Given task 1. In the post on Numbers, why does the bronze serpent account become more than a strange story in Israel's history? Answer in one to three sentences.

Month: November 2012

Numbers

Many are familiar with John 3: 16.

For God so loved the world, that He gave His only begotten Son, that whoever believes in Him shall not perish, but have eternal life.

But out of all of those who know John 3: 16, how well do they know verses 14 and 15?

As Moses lifted up the serpent in the wilderness, even so must the Son of Man be lifted up; so that whoever believes will in Him have eternal life.

Jesus references an account recorded in the twenty-first chapter of Numbers; a bizarre one-time incident demonstrating both God’s wrath and a redemption outside of the Mosaic Law.  Was it not for Jesus’ reference to Moses and the serpent, the account would be but a strange story in the history of Israel.  Yet because of the gospel of Jesus, this strange story becomes prophetic in the same way that the Passover is prophetic; it foreshadows the gospel of Jesus Christ and New Testament doctrine.

Then they set out from Mount Hor by the way of the Red Sea, to go around the land of Edom; and the people became impatient because of the journey.  The people spoke against God and Moses, “Why have you brought us up out of Egypt to die in the wilderness?  For there is no food and no water, and we loathe this miserable food.”  The LORD sent fiery serpents among the people and they bit the people, so that many people of Israel died.  So the people came to Moses and said, “We have sinned, because we have spoken against the LORD and you; intercede with the LORD, that He may remove the serpents from us.”  And Moses interceded for the people.  Then the LORD said to Moses, “Make a fiery serpent, and set it on a standard; and it shall come about, that everyone who is bitten, when he looks at it, he will live.”  And Moses made a bronze serpent and set it on the standard; and it came about, that if a serpent bit any man, when he looked to the bronze serpent, he lived.  Numbers 21: 4 – 9

It is easy for the casual reader of Scripture to overlook this account, because just as quickly as it comes it goes.  There is not really another significant reference to this passage in the rest of the Old Testament.  Yet because of Jesus’ words we know that the Holy Spirit intended for this account to be used to foreshadow the gospel of Christ.  Consider then, this Old Testament passage and its support of New Testament doctrine:

  • The people grumbled against God and Moses and were being afflicted unto death.  The New Testament teaches
    “For the wages of sin is death…”  Romans 6: 23
  • The people in their sin could not have imagined God sending serpents to smite them unto death, and yet God also allowed Moses to intercede for the ignorant people.  The New Testament teaches that we, in our sin, are ignorant of God’s wrath and need intercession to be saved.

Given task 2. In the rows, turn the stretch from the line containing "Viewport: 424px width, 351px" through the line containing "tap(389, 197)" into a numbered list, with no blank lines and no pictures.

Records to process.
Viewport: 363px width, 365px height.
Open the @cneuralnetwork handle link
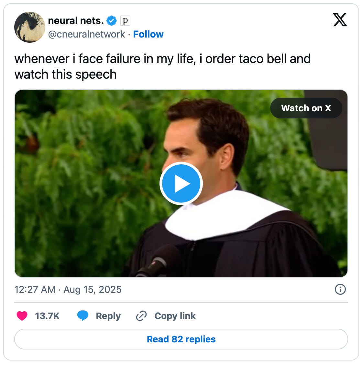click(87, 34)
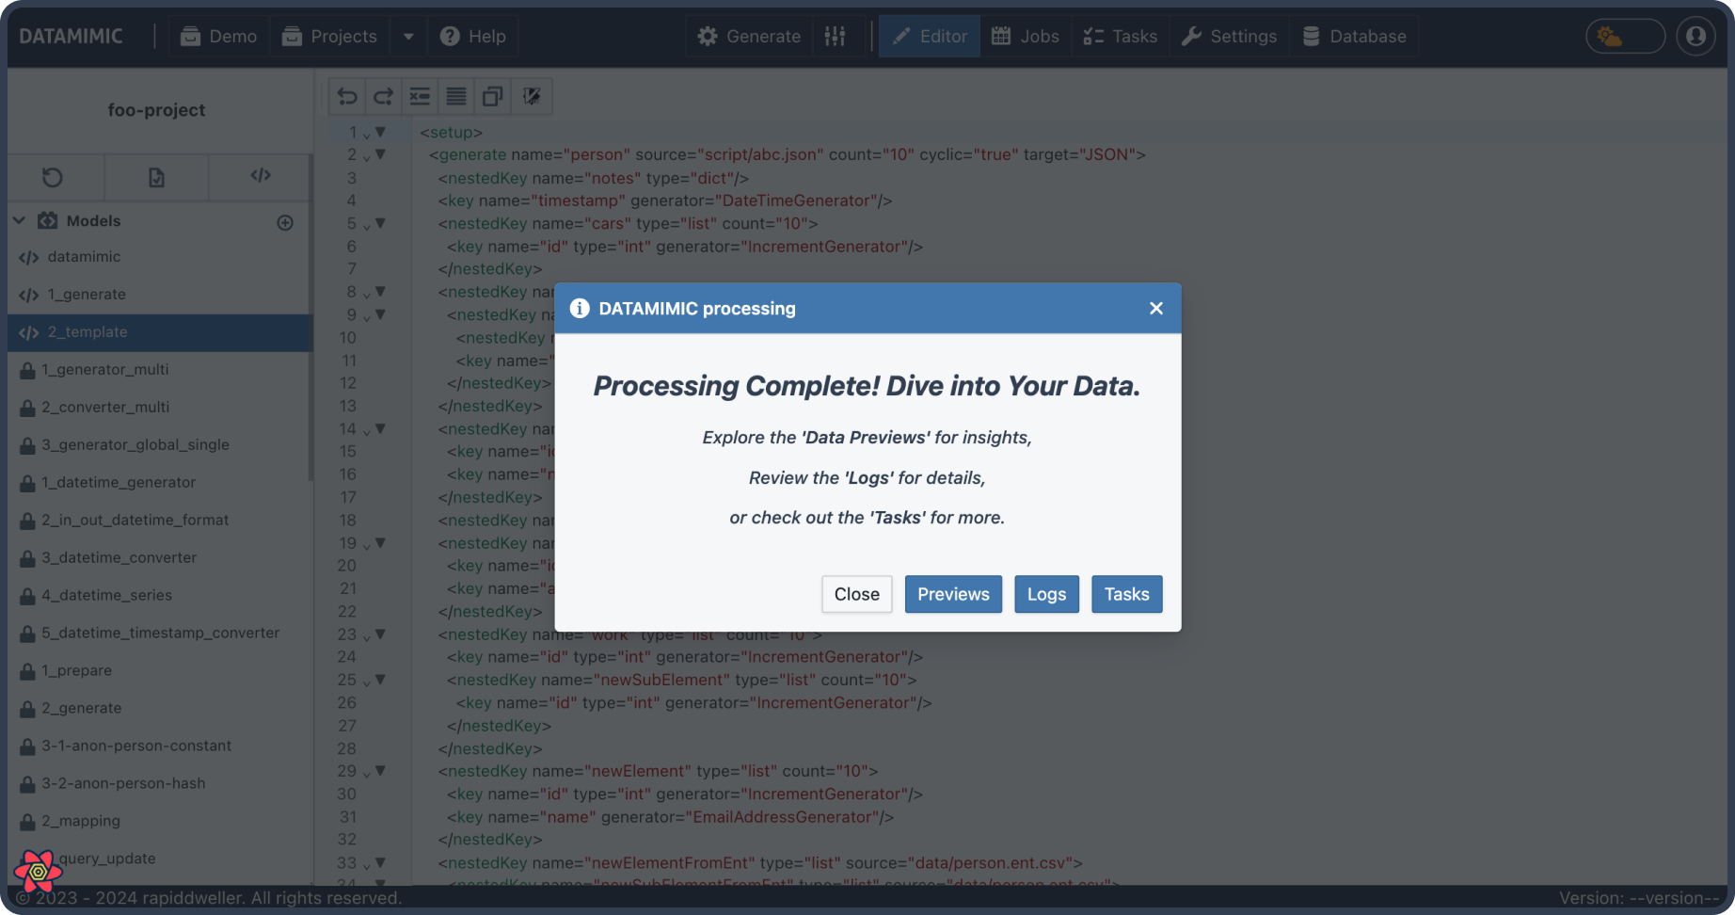The width and height of the screenshot is (1735, 915).
Task: Open the Projects dropdown arrow
Action: (x=408, y=37)
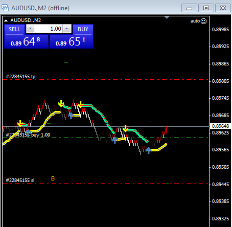Screen dimensions: 232x227
Task: Click the BUY button
Action: tap(83, 29)
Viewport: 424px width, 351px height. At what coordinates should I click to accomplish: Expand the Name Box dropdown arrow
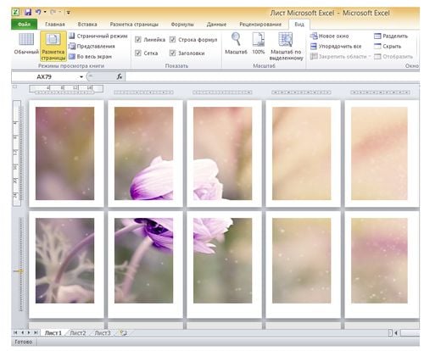81,77
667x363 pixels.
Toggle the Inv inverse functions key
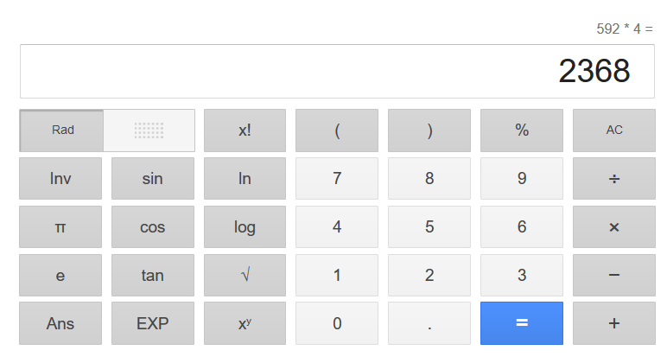point(60,179)
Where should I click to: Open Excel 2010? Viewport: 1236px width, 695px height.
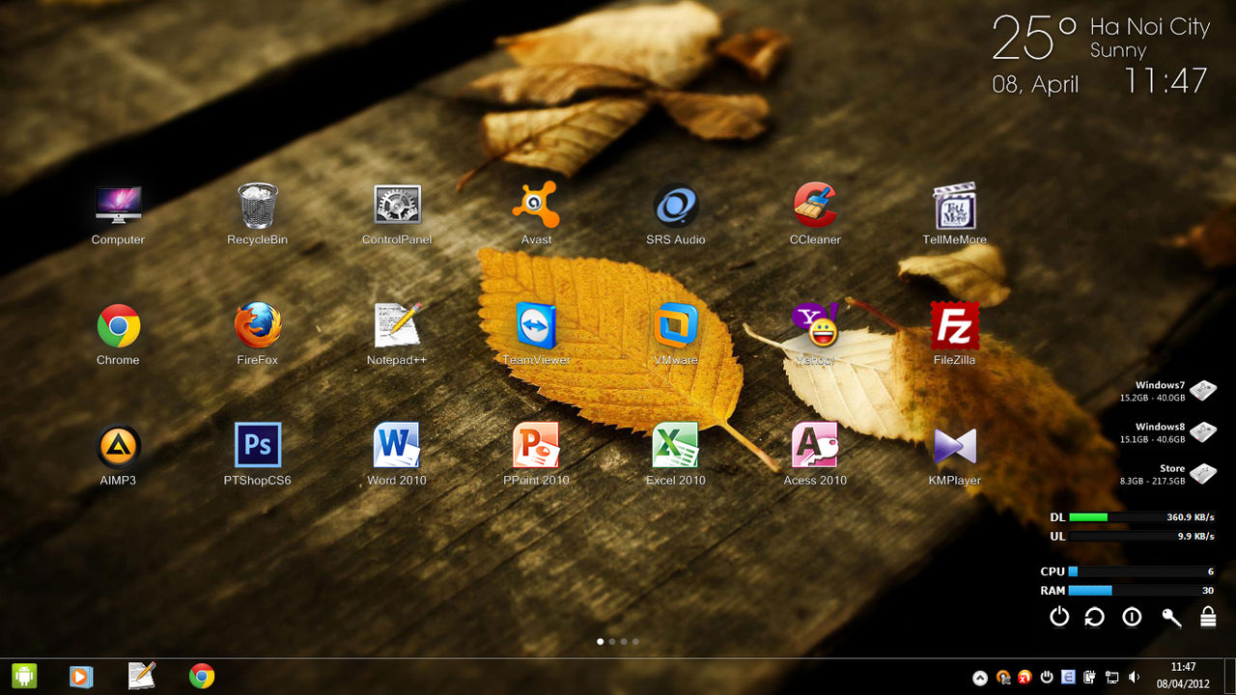[676, 447]
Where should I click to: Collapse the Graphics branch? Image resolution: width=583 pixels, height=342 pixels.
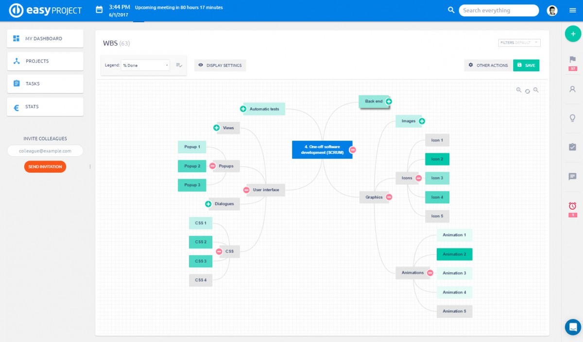tap(389, 197)

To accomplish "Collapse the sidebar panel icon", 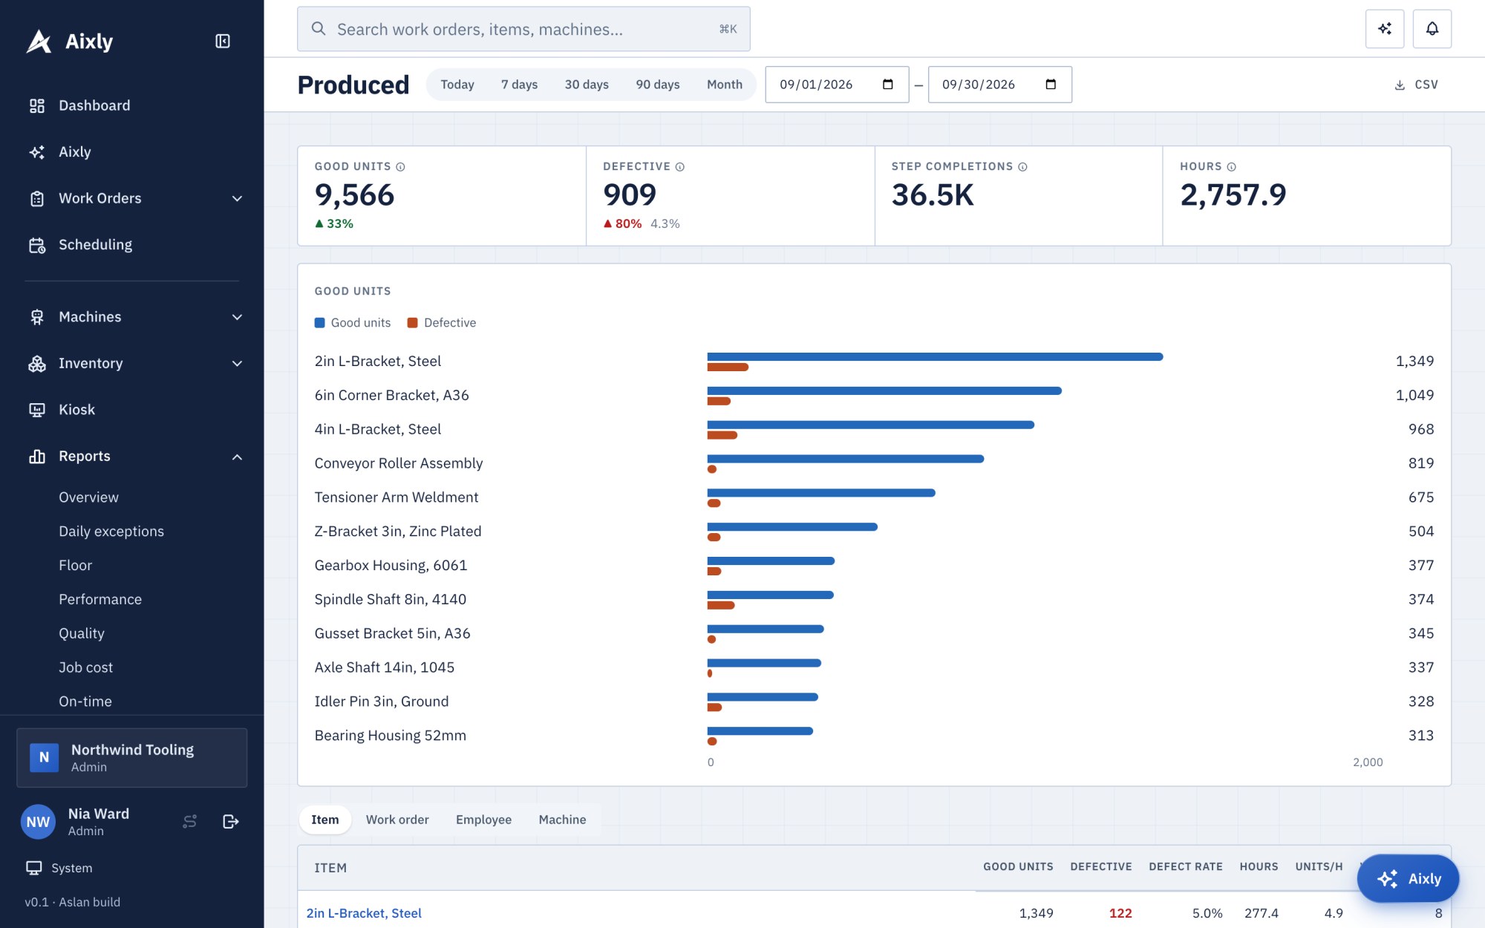I will [x=223, y=41].
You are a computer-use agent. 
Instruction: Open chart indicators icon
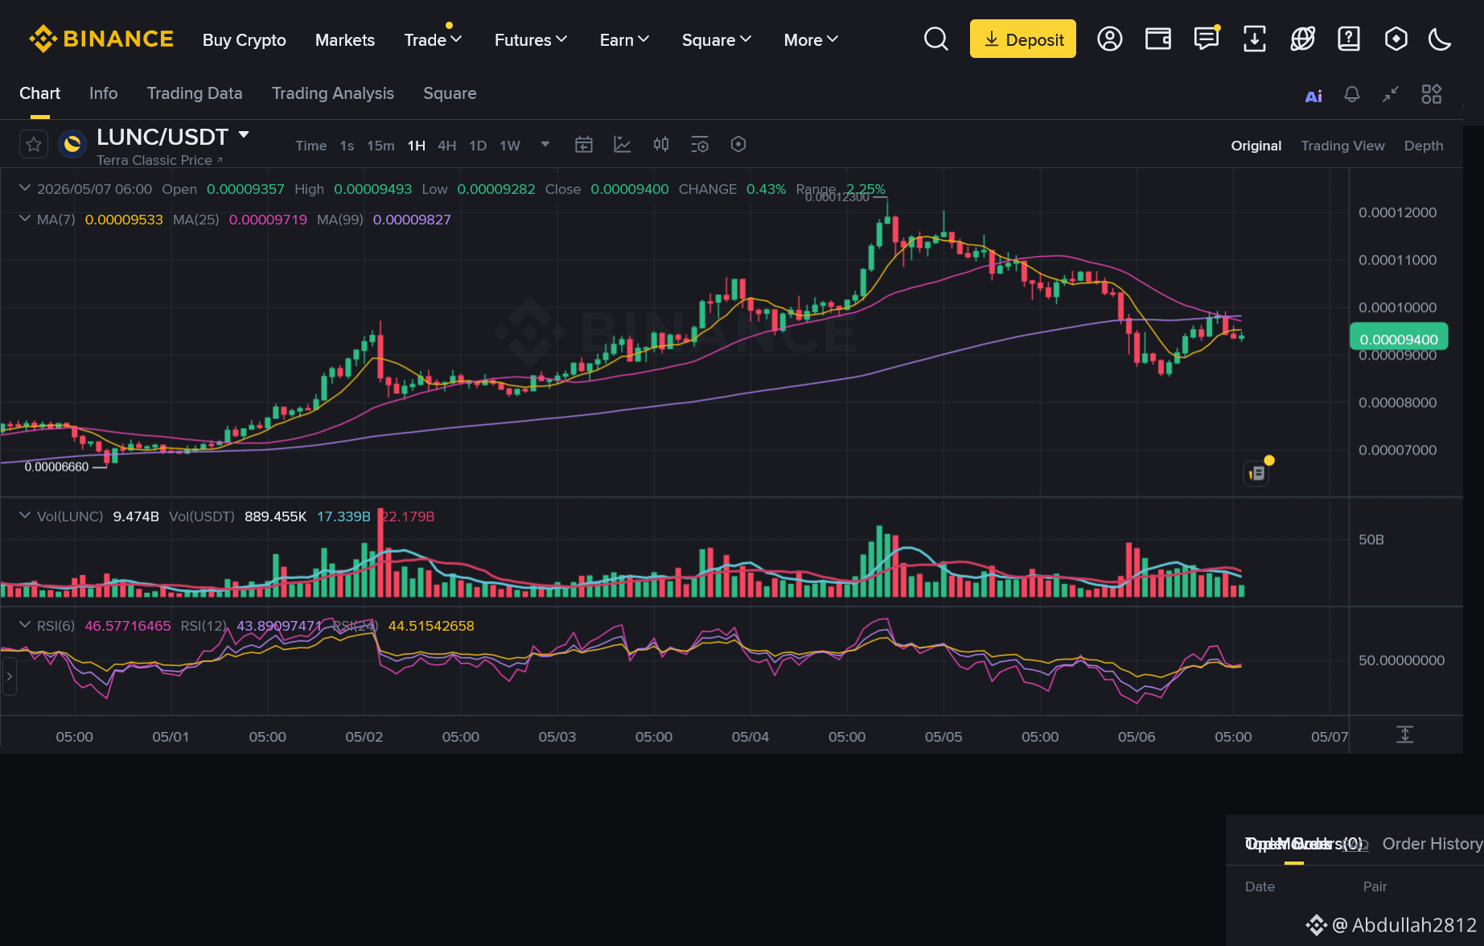(x=623, y=145)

Final answer 1. Jesus referred to Moses lifting up the serpent in the wilderness. Because of that, the account becomes prophetic in the same way the Passover is and foreshadows the gospel of Jesus Christ and New Testament doctrine. The post says Jesus' words show that the Holy Spirit intended the account to be used this way.

Final answer 2.
1. Viewport: 424px width, 351px height. At what coordinates should I click to accomplish: Expand the Name Box dropdown arrow
2. 81,77
3. 667x363 pixels.
4. Toggle the Inv inverse functions key
5. point(60,179)
6. Where should I click to: Open Excel 2010? Viewport: 1236px width, 695px height.
7. [676, 447]
8. Where should I click to: Collapse the Graphics branch? Image resolution: width=583 pixels, height=342 pixels.
9. tap(389, 197)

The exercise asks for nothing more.